Passage shown »
══════════
Personal information
- Born: 28 January 1939 Kharkiv, Soviet Union
- Died: 16 May 2023 (aged 84) Cologne, Germany

Chess career
- Country: Germany
- Title: International Master (2009)
- Peak rating: 2424 (January 2008)

= Boris Khanukov =

Ukrainian chess player (1939–2023)

Boris Khanukov (28 January 1939 in Kharkiv – 16 May 2023) was a Ukrainian-German chess player holding the title of International master.

In the first years of 1980, he graduated in technical sciences at the Kharkiv Polytechnic Institute. Thereafter, he studied at the Chess school of the Palace of Pioneers of Kharkiv, directed by Aleksandr Mazkjevič. In the years 1990, he was a chess instructor at the same school; one of his pupils was Artiom Tsepotan, who later became an International master.

In 1999, Khanukov emigrated to Germany, becoming a member of the German Chess Federation. He played at many Bundesliga championships with the team BSW Wuppertal.
══════════
Activity » Rewrite the biography from "Chess career" to "team BSW Wuppertal.", swapping each "Kharkiv" for "Kharkov". The records after this point are separate material and have no connection to the biography above.
══════════
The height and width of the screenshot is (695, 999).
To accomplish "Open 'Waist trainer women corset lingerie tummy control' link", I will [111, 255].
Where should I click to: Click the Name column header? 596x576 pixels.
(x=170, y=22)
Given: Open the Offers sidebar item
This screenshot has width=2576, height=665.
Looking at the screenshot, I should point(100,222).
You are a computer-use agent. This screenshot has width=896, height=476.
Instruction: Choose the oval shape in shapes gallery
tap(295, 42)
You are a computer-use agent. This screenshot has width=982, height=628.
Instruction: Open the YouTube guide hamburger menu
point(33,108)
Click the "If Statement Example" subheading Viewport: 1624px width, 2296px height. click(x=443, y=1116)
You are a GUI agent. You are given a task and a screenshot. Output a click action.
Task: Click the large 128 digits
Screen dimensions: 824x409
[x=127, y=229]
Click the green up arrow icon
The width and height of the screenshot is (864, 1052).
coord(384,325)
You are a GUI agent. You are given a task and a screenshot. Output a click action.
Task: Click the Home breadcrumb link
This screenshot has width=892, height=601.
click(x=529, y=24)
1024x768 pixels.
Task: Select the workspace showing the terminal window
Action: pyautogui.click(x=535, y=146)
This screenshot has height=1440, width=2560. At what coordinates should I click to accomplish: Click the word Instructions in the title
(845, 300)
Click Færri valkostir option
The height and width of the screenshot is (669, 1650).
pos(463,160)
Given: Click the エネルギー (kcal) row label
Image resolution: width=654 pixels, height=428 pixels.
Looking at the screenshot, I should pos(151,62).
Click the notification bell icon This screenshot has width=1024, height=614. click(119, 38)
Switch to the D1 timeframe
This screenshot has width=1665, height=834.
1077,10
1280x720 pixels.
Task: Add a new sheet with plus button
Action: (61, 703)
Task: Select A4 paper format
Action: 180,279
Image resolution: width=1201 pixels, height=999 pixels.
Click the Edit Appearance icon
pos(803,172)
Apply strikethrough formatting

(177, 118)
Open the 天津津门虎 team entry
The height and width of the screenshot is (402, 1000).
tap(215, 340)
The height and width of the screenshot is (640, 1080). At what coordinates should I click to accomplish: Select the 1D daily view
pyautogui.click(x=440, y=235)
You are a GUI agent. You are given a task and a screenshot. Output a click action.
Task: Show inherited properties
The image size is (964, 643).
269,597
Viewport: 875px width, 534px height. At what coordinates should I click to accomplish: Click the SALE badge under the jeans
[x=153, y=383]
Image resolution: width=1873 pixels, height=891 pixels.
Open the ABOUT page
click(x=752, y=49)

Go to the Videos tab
══════════
Output for this task »
Chess career
- Country: Germany
- Title: International Master (2009)
- Peak rating: 2424 (January 2008)

= Boris Khanukov =

Ukrainian chess player (1939–2023)

Boris Khanukov (28 January 1939 in Kharkov – 16 May 2023) was a Ukrainian-German chess player holding the title of International master.

In the first years of 1980, he graduated in technical sciences at the Kharkov Polytechnic Institute. Thereafter, he studied at the Chess school of the Palace of Pioneers of Kharkov, directed by Aleksandr Mazkjevič. In the years 1990, he was a chess instructor at the same school; one of his pupils was Artiom Tsepotan, who later became an International master.

In 1999, Khanukov emigrated to Germany, becoming a member of the German Chess Federation. He played at many Bundesliga championships with the team BSW Wuppertal.